TotalEnergies will instead invest the $928 million from the wind leases in a liquefied natural gas facility in Texas, shale gas production, and oil drilling.
The company’s two offshore wind projects — called Attentive Energy and Carolina Long Bay — were still in the planning stages, having yet to be fully permitted, and far from being built. Last year, the Interior Department had stopped all additional federal permits for renewable energy projects, leaving the vast majority of offshore wind projects dead in the water.
The department based the stop-work orders on national security concerns, flagged in a classified report by the Defense Department that has not been made public.
“I will not argue with secretary about national security concerns. It’s not our job,” Patrick Pouyanné, chairman and chief executive officer of TotalEnergies. “It’s not up to us to argue with the state.”
Pouyanné, also speaking at CERAWeek, added: “In the situation of the U.S., where you have huge amount of resources, huge amount of land to produce electricity, offshore wind is not the most affordable way to produce electricity.”
Pouyanné said the company had proposed the idea of the settlement that would redirect its investments toward gas last summer.

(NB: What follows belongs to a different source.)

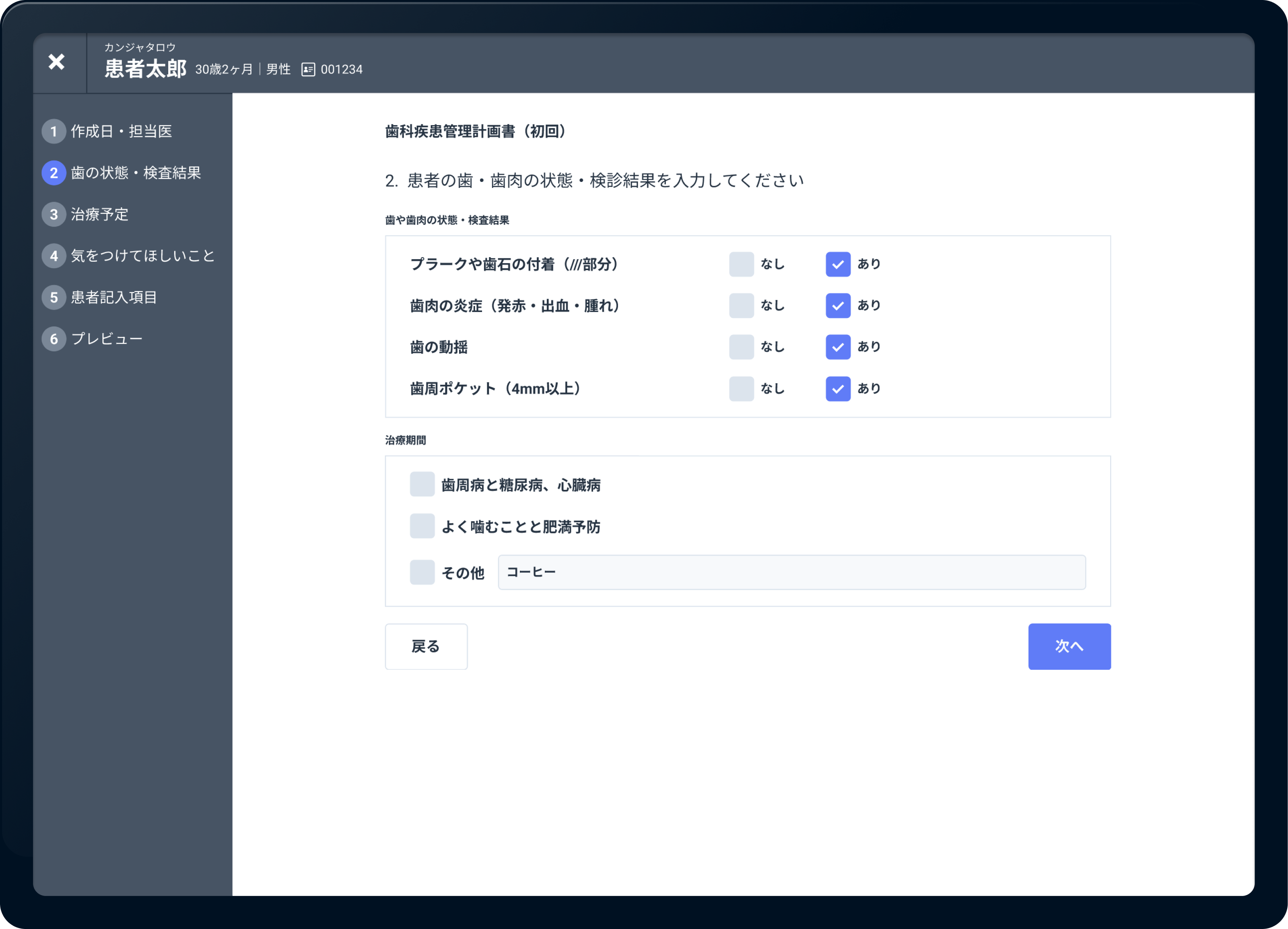Click the patient ID badge icon
This screenshot has width=1288, height=929.
[x=307, y=69]
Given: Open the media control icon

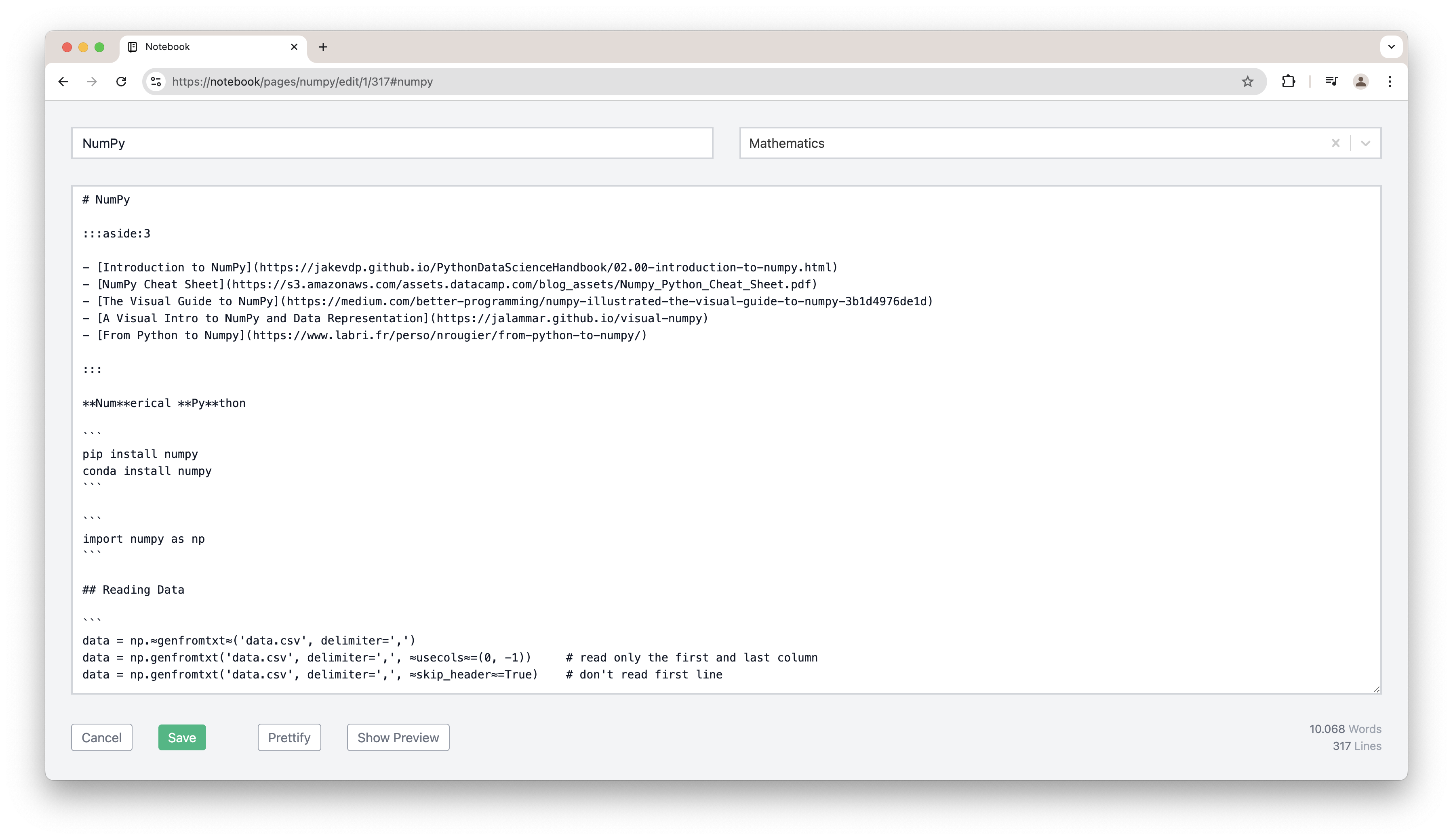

Offshore wind lobby group Turn Forward said the decision to stop the TotalEnergies projects threatens American energy security.
“The conflict in Iran underlines the importance of having different energy options at your disposal when unexpected events occur,” Turn Forward Executive Director Hillary Bright said in a statement. “Offshore wind is showing its effectiveness in the U.S. every day and presents a near-term, cost-effective solution to help power the East coast.”